Please migrate your tools to use the new schema as we will slowly stop
writing to tl_namespace and tl_title fields and drop them in the next month.
Best
Am Di., 29. März 2022 um 15:37 Uhr schrieb Amir Sarabadani <
asarabadani(a)wikimedia.org>gt;:
(If you don’t work with links tables such as
templatelinks, pagelinks and
so on, feel free to ignore this message)
TLDR: The schema of links tables (starting with templatelinks) will
change to have numeric id pointing to linktarget table instead of repeating
namespace and title.
Hello,
The current schema and storage of most links tables are: page id (the
source), namespace id of the target link and title of the target. For
example, if a page with id of 1 uses Template:Foo, the row in the database
would be 1, 6, and Foo (Template namespace has id of 6)
Repeating the target’s title is not sustainable, for example more than
half of Wikimedia Commons database is just three links tables. The sheer
size of these tables makes a considerable portion of all queries slower,
backups and dumps taking longer and taking much more space than needed due
to unnecessary duplication. In Wikimedia Commons, on average a title is
duplicated around 100 times for templatelinks and around 20 times for
pagelinks. The numbers for other wikis depend on the usage patterns.
Moving forward, these tables will be normalized, meaning a typical row
will hold mapping of page id to linktarget id instead. Linktarget is a new
table deployed in production and contains immutable records of namespace id
and string. The major differences between page and linktarget tables are:
1- linktarget values won’t change (unlike page records that change with
page move) 2- linktarget values can point to non-existent pages (=red
links).
The first table being done is templatelinks, then pagelinks, imagelinks
and categorylinks will follow. During the migration phase both values will
be accessible but we will turn off writing to the old columns once the
values are backfilled and switched to be read from the new schema. We will
announce any major changes beforehand but this is to let you know these
changes are coming.
While the normalization of all links tables will take several years to
finish, templatelinks will finish in the next few months and is the most
pressing one.
So if you:
-
… rely on the schema of these tables in cloud replicas, you will need
to change your tools.
-
… rely on dumps of these tables, you will need to change your scripts.
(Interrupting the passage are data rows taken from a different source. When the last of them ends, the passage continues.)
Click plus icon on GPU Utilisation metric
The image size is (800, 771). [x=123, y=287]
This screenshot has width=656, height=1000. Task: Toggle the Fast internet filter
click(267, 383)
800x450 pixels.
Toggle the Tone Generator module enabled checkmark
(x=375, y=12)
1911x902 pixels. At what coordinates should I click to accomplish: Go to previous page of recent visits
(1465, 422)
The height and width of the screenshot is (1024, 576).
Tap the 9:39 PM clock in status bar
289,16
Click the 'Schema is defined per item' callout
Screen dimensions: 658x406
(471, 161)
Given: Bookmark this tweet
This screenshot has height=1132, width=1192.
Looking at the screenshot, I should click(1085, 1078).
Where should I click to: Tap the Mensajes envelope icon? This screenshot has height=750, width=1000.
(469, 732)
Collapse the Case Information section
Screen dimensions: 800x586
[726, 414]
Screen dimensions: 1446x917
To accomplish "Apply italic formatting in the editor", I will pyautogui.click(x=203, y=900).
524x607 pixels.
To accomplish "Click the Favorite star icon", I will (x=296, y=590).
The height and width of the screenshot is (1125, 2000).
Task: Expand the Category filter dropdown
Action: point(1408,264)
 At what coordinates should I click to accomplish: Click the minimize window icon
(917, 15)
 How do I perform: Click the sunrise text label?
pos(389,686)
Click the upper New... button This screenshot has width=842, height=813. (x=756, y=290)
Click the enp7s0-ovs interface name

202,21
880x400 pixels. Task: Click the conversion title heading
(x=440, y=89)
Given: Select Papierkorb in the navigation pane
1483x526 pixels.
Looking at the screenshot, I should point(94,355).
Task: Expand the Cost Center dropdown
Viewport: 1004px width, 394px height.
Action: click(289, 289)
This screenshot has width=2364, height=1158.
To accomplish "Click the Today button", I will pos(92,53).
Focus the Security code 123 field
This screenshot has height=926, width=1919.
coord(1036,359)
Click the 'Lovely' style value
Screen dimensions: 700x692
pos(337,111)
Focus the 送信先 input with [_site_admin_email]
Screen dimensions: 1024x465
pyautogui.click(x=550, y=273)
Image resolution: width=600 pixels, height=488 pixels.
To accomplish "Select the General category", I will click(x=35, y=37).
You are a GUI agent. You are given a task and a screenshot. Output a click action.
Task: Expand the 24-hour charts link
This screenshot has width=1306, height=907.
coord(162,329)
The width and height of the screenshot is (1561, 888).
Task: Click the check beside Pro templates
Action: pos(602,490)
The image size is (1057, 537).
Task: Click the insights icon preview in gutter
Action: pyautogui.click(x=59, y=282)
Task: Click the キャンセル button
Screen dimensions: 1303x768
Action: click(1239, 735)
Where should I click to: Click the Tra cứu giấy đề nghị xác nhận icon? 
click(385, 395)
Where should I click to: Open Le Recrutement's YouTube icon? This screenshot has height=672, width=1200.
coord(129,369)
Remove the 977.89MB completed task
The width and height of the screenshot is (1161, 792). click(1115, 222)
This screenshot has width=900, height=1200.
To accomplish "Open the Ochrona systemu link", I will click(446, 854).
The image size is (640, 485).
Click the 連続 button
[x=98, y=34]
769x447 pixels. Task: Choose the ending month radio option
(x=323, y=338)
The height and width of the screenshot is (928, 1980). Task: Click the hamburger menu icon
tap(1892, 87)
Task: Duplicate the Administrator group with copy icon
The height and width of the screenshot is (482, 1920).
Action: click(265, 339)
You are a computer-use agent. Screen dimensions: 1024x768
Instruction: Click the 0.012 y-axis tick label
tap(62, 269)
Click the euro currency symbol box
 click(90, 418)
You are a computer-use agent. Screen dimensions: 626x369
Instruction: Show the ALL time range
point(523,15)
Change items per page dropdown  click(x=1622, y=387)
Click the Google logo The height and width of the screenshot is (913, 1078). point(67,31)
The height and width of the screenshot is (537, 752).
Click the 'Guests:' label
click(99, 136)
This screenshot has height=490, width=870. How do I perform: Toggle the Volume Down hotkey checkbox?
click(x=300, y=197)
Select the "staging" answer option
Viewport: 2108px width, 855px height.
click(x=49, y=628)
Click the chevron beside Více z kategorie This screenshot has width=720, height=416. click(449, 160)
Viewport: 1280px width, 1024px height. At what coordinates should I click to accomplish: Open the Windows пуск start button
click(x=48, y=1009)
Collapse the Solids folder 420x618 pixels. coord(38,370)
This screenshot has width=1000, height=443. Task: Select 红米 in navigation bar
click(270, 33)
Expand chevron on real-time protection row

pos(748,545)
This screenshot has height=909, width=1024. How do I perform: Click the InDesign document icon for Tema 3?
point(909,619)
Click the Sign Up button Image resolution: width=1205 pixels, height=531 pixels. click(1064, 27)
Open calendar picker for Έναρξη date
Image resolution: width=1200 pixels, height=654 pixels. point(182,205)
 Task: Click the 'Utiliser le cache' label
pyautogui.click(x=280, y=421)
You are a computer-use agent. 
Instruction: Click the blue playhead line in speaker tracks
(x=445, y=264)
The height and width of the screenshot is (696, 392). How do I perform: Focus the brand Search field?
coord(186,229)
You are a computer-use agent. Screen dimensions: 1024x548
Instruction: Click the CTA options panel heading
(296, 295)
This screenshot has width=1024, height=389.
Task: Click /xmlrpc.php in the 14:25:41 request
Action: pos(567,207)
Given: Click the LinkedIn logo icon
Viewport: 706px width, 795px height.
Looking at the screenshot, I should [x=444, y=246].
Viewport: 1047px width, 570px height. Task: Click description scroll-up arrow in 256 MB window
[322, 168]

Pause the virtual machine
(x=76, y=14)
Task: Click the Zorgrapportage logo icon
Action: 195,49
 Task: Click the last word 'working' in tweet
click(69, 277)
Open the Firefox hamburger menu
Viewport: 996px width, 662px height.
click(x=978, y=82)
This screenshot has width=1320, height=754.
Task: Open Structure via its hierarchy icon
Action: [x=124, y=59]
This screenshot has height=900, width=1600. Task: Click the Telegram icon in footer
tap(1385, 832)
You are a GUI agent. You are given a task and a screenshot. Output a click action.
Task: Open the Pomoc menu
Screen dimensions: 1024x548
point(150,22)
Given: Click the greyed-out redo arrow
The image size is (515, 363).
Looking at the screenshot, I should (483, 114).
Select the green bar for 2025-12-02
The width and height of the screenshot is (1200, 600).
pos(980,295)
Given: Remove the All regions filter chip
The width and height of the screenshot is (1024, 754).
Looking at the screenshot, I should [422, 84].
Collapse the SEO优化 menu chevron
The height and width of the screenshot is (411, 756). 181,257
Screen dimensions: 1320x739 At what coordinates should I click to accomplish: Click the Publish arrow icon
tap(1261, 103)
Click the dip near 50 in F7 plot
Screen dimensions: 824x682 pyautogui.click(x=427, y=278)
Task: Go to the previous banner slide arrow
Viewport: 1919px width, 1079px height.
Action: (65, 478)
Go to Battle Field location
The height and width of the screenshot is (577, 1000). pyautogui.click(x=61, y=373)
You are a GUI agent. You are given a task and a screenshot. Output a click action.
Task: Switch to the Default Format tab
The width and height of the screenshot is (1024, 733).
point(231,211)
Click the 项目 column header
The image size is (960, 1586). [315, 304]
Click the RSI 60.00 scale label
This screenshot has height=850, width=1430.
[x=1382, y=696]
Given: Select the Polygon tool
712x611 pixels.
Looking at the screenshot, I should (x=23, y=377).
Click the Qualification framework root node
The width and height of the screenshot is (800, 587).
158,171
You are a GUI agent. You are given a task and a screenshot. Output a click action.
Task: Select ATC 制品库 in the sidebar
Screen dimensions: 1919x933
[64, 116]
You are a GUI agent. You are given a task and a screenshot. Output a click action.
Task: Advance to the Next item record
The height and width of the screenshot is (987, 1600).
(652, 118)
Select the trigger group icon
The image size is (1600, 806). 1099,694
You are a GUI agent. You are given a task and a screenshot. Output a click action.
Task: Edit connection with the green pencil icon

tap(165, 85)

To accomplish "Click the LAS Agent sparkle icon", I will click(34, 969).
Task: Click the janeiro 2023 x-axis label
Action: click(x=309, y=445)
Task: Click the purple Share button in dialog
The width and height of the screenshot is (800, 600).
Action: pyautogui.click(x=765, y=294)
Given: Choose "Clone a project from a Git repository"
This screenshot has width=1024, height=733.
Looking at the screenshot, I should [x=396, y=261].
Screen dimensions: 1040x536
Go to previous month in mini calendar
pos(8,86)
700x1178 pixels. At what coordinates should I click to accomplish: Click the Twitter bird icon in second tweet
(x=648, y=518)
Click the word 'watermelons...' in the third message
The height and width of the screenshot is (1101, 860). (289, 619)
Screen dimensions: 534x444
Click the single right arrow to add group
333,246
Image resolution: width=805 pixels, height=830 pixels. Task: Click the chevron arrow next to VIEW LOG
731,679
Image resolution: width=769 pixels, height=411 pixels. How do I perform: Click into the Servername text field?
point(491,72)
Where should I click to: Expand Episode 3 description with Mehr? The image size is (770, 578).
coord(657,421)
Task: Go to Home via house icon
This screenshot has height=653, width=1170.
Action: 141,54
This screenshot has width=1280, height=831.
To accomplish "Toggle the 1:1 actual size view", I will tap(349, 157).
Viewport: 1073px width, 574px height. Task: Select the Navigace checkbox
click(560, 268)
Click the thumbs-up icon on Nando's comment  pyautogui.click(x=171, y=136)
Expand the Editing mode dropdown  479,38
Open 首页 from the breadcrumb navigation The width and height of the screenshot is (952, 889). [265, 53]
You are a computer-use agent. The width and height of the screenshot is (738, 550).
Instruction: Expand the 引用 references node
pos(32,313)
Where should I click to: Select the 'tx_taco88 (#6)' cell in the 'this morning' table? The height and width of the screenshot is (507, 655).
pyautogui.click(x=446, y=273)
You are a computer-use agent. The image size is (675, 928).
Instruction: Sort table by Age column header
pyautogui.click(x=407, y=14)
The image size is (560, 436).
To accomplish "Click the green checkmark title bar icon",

Currently, templatelinks writes to both data schemes for new rows in most
wikis. This week we will start backfilling the data with the new schema but
it will take months to finish in large wikis.
You can keep track of the general long-term work in
https://phabricator.wikimedia.org/T300222 and the specific work for
templatelinks in
https://phabricator.wikimedia.org/T299417. You can also
read more on the reasoning in
https://phabricator.wikimedia.org/T222224.
Thanks
--
*Amir Sarabadani (he/him)*
Staff Database Architect
Wikimedia Foundation <https://wikimediafoundation.org/>